Search the listing below for lines that hold the word "will", and report only how many there are.

══ Provided data

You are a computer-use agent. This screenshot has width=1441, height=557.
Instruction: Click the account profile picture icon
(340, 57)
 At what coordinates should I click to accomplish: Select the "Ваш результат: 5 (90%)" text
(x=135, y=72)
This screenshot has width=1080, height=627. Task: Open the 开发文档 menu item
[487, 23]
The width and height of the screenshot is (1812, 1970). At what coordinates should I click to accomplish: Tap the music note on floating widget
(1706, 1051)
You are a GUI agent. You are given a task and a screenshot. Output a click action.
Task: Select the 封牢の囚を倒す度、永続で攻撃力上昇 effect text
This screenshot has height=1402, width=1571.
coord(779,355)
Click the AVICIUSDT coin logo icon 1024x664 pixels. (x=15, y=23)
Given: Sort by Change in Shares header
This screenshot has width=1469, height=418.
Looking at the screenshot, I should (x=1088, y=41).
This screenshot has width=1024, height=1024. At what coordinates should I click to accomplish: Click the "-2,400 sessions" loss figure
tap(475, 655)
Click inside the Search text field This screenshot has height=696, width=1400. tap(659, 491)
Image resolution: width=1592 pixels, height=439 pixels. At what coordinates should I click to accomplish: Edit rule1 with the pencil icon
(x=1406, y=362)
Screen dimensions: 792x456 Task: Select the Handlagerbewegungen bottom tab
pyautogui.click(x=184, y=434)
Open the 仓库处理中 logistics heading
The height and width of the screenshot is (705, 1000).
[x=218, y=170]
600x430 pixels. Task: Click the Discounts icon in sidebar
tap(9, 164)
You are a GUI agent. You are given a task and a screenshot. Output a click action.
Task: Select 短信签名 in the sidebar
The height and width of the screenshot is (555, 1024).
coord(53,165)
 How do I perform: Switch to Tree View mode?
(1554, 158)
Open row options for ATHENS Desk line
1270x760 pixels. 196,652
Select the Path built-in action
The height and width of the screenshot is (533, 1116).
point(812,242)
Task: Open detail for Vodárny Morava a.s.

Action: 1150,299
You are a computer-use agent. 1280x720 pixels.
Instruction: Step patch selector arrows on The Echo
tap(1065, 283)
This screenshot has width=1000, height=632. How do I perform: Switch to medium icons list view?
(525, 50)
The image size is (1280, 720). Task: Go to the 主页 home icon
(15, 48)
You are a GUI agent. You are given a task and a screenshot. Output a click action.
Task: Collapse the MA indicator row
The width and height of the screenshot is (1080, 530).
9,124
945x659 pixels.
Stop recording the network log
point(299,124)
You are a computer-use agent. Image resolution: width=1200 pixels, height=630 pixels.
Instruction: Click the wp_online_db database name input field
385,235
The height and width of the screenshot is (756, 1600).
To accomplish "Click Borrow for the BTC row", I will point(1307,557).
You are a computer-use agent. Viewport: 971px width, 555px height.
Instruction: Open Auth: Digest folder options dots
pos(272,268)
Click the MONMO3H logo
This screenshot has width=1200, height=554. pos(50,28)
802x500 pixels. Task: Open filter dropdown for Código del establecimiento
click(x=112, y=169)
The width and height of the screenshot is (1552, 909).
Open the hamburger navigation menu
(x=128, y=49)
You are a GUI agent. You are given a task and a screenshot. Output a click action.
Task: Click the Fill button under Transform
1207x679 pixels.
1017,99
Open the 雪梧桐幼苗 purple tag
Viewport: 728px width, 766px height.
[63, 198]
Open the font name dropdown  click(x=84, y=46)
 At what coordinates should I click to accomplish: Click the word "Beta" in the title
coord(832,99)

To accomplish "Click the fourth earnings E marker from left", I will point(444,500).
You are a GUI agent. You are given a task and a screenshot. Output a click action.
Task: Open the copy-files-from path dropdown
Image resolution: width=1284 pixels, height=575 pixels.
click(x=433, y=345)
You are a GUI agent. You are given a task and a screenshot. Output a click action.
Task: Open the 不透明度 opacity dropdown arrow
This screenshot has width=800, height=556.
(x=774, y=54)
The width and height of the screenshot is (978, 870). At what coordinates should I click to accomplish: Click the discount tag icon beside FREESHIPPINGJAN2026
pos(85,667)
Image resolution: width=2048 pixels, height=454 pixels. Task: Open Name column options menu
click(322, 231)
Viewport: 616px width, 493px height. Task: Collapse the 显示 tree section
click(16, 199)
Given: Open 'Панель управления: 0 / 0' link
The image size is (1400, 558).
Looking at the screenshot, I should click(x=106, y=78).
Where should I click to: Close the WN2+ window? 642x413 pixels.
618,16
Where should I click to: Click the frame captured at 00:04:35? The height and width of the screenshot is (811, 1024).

════

#### Exercise result:
2